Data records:
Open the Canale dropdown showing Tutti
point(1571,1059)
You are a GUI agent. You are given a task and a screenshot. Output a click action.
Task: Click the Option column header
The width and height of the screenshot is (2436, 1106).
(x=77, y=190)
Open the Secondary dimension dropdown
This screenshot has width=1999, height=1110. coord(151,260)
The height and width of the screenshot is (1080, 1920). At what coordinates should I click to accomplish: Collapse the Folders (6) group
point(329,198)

* [Activity]:
All lines from the one holding "The height and" through the end of the entries need to be given again exactly. Leave out the others.

* [Task response]:
The height and width of the screenshot is (1080, 1920). At what coordinates should I click to accomplish: Collapse the Folders (6) group
point(329,198)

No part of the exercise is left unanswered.